Fundamental Questions of the Christian Life # 14

Fundamental Questions of the Christian Life # 14

Need for Self-Discovery

What was his greatest need? To begin with, it was self-discovery, followed by loss of self-trust. And those were the very things that happened in the hard school of experience into which Simon Peter was put by his Lord. For the truth is this: that all who are going to be of real service to the Lord must be brought, sooner or later, to the place where they lose all trust in themselves. Before they can do the work for which they have been brought into this world, the work for God and the work of God, they will have to come to the place where they have lost all self-trust. Peter teaches us that lesson, perhaps, above all others, in relation to service.

See this man on the day of Pentecost. Is that service? Is he now a servant of Jesus Christ? See him in the house of Cornelius - another great turning point in the history of Christianity. See him in the Council of Jerusalem: hear what he says and how he is deferred to. "Simon hath said ..." This man emerged as a great servant of Jesus Christ - but only in virtue of having emerged from this deep and terrible experience in which he lost his self-trust.

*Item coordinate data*
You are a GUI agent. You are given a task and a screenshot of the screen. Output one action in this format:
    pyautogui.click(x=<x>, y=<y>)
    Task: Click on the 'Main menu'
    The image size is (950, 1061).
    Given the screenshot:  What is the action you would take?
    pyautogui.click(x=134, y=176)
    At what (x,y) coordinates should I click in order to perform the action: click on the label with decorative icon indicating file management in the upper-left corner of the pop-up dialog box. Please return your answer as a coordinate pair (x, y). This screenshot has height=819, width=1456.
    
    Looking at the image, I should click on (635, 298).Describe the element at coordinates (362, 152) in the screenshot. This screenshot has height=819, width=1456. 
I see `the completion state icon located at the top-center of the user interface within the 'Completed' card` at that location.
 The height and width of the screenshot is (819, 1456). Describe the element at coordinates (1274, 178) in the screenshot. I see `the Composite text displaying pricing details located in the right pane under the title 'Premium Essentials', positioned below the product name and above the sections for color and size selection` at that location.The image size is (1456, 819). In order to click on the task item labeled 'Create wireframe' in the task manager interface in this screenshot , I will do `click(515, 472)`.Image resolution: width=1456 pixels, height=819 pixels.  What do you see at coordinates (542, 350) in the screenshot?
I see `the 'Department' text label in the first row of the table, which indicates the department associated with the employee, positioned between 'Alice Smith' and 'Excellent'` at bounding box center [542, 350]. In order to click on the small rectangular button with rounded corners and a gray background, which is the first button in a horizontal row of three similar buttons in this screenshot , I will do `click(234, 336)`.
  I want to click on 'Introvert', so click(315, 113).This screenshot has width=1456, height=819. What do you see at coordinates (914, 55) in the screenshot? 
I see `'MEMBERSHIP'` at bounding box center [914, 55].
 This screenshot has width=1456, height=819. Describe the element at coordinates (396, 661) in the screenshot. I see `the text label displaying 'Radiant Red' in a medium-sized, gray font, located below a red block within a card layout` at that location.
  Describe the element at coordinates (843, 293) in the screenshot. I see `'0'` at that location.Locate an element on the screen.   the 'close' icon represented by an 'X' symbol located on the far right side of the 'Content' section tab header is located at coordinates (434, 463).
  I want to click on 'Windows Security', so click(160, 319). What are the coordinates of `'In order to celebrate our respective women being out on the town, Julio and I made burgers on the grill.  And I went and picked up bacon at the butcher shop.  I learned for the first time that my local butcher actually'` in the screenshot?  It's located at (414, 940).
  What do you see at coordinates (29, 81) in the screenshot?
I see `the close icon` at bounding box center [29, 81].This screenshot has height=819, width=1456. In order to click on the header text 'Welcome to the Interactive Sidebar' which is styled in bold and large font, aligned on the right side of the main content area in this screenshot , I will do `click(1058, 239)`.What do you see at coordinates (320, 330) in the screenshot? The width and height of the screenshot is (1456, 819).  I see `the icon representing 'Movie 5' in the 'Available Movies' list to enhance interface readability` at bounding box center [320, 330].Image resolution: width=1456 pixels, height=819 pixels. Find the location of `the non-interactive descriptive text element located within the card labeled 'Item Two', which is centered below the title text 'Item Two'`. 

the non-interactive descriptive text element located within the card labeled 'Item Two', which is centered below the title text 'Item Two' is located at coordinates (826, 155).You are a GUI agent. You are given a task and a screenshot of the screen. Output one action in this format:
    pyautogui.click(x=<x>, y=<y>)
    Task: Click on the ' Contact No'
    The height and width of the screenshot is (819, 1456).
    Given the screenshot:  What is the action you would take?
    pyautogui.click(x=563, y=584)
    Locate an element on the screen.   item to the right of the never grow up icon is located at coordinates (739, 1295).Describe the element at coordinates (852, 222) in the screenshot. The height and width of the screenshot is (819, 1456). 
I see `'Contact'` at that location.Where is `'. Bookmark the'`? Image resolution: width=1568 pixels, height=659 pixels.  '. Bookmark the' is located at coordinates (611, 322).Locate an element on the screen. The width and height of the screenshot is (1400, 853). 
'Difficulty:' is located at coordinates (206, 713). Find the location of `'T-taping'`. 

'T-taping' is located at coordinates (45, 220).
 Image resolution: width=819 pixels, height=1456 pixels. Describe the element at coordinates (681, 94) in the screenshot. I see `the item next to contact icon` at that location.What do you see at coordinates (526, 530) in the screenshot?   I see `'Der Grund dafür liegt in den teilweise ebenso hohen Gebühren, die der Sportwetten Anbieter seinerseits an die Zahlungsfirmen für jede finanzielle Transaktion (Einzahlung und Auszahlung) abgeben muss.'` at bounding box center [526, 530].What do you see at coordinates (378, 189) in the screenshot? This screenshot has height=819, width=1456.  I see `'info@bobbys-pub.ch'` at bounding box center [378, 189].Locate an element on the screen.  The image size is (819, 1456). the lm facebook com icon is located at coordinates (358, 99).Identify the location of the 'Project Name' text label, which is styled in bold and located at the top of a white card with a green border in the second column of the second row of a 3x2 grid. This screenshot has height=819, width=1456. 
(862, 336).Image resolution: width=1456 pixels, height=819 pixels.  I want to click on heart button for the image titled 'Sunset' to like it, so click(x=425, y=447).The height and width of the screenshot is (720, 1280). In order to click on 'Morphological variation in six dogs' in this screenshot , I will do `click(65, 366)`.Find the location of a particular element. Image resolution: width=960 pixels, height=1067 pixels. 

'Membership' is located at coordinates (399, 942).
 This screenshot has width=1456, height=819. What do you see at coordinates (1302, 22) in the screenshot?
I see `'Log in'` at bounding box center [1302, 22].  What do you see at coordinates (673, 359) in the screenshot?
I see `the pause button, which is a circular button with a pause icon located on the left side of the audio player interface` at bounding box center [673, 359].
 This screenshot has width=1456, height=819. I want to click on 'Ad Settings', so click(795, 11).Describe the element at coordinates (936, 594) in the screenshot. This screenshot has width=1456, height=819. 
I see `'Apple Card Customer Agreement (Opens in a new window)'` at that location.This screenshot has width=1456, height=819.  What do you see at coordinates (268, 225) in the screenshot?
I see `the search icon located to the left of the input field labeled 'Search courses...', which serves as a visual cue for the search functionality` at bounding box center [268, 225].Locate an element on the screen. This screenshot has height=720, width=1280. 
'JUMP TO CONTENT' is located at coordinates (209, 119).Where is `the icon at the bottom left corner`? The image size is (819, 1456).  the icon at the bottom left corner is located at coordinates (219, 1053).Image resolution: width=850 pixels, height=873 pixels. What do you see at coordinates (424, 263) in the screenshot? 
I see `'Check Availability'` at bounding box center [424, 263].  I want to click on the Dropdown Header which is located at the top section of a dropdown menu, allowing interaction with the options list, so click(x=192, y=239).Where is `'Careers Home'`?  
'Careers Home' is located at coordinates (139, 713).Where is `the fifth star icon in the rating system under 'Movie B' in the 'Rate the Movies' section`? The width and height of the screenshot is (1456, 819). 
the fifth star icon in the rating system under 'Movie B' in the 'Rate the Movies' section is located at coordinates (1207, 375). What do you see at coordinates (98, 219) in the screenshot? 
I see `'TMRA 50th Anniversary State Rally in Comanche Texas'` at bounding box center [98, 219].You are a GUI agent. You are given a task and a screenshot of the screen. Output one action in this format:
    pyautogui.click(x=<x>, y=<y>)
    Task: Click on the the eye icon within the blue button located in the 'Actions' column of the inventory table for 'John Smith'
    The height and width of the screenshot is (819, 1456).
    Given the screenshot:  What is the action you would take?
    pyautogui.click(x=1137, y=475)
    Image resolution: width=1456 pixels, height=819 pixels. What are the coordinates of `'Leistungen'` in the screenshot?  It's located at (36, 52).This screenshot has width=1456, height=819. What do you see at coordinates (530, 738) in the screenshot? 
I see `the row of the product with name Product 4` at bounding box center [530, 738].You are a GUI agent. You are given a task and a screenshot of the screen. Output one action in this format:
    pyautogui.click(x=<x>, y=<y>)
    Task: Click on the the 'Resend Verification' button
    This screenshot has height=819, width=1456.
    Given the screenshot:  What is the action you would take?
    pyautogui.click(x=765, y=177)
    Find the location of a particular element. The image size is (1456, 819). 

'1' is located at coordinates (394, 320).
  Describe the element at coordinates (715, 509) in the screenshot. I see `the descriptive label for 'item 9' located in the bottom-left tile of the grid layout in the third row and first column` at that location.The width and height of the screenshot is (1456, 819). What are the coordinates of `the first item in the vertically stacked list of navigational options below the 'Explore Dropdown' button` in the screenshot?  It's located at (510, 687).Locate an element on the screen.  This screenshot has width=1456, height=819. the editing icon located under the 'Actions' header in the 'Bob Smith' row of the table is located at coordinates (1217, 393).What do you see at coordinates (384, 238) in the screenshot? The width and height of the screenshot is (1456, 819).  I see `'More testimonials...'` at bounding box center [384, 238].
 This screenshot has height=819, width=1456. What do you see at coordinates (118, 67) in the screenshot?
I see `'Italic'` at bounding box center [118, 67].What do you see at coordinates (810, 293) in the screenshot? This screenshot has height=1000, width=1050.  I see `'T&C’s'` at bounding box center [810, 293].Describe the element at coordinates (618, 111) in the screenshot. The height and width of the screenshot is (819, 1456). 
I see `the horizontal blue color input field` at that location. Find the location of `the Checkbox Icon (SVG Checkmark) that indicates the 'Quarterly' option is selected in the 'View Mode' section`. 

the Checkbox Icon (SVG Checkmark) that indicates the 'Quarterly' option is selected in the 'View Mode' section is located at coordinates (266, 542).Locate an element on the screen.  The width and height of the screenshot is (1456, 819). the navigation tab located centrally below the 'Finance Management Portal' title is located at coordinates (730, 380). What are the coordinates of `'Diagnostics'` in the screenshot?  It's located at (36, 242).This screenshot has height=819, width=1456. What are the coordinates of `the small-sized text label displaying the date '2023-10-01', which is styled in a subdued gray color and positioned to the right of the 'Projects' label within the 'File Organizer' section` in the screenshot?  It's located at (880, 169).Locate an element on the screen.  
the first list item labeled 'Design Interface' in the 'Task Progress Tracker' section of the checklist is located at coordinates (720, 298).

*CHALLENGE 1*
In the passage on Peter's need for self-discovery, swap "Simon Peter" for "the apostle" and write out the part starting at "What was his" and ending at "relation to service.".
*CHALLENGE 2*
Go on with the passage on Peter's need for self-discovery from where it stops.

*EXPECTED OUTPUT 1*
What was his greatest need? To begin with, it was self-discovery, followed by loss of self-trust. And those were the very things that happened in the hard school of experience into which the apostle was put by his Lord. For the truth is this: that all who are going to be of real service to the Lord must be brought, sooner or later, to the place where they lose all trust in themselves. Before they can do the work for which they have been brought into this world, the work for God and the work of God, they will have to come to the place where they have lost all self-trust. Peter teaches us that lesson, perhaps, above all others, in relation to service.

*EXPECTED OUTPUT 2*
If you have read this twenty-first chapter of John in a version that brings out the different words that were used by the Lord and by Peter for "love," you may have wondered why it was that Peter baulked at the word that the Lord was using, and refused to use it. When the Lord Jesus said, "Lovest thou Me?" He used the highest word that could be used for "love," but Peter answered with another word of a lower order altogether. Why would he not rise to the word that the Lord was using? I think that he had lost his self-trust; that he was remembering: "If all shall be offended in Thee, I will never be offended" (Matt. 26:33) - and then the denial. Had something in him been touched and weakened and broken, that made him feel, "I dare not declare myself to be on that highest level of love?" I may be wrong, but I seem to discern that. But at length the Lord Himself came down to Peter's level, and took him up on His own ground with the lower word, as if to say: 'All right, if you can only go so far, well, go as far as you can. Commit yourself to that. I will take you up on that; I will go on with you on that.' Whether that interpretation is true or not, there is little doubt that Peter had been touched on his strong point of self-assurance and self-confidence, and was a broken man in that realm. And therefore, becoming the servant that he did become, he says to us: "That is the way of service. That is the first law."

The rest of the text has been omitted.